Qual è il risultato di cui sei più orgogliosa nella tua carriera artistica?

Essere arrivata seconda alla competizione East African Poetic Hour Battle. Mi ha fatto sentire così felice di me stessa. L’altro risultato di cui vado orgogliosa è la vittoria all’African Writers Drama Writing Competition. Adoro il modo in cui sto crescendo.

Un ampio e interessante gruppo di artisti slam e spoken word sta emergendo in Sud Sudan. Quali sono i principali temi affrontati da questi giovani?

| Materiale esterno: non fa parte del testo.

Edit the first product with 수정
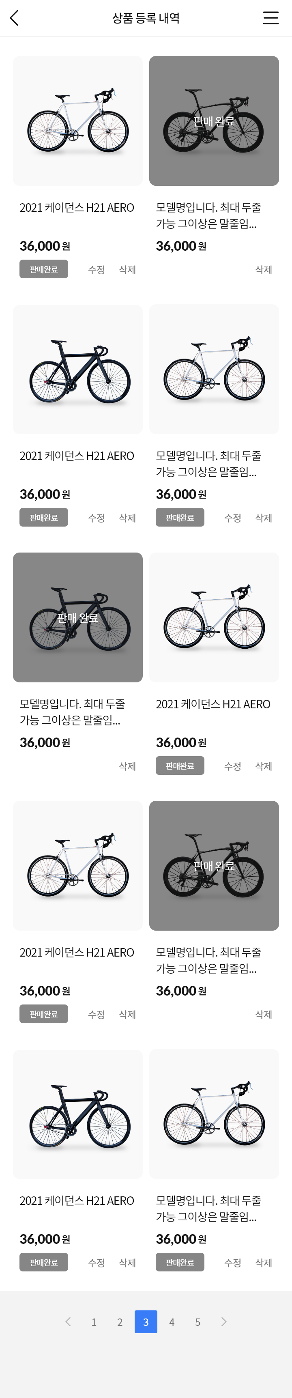The width and height of the screenshot is (292, 1398). [x=97, y=270]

È abbastanza vario, per lo più scrivono su questioni sociali e politiche, uguaglianza di genere, istruzione e anche cultura. Integrare la nostra cultura nel lavoro artistico lo rende unico e ci distingue.

Qual è la tua poesia preferita, quella che ritieni trasmetta il messaggio più importante e chiaro su chi sei?

Nya ku toc è un pezzo che vive in me. È un detto delle tribù Dinka che significa “Una ragazza è come uno stagno”. I bacini sono fondamentali per le comunità rurali per la pesca e l’abbeveraggio degli animali. Quindi, secondo le tribù Dinka, una ragazza è benefica per loro come uno stagno perché gli uomini sono disposti a pagare il prezzo della sposa alla famiglia e perché le figlie sono devote ai loro genitori e sempre pronte ad aiutarli. 

La mia poesia parla del fatto che sia le ragazze che la società hanno interpretato erroneamente questo detto. La società sta davvero facendo del suo meglio per dare potere alle giovani donne? E le donne stanno facendo del loro meglio per ottenere ciò che vogliono veramente?

Questo ci porta alla condizione delle donne in Sud Sudan. Quali sono le cause che personalmente sostieni?

Sono un’attivista appassionata per i diritti delle donne e ho le mie convinzioni sul motivo per cui è molto difficile raggiungere l’uguaglianza. Lotto duramente per cambiare la percezione che la maggior parte delle donne ha, e che le porta a non fidarsi di se stesse, pensando di essere inferiori. Io voglio invece dimostrare alle donne che siamo forti e straordinarie.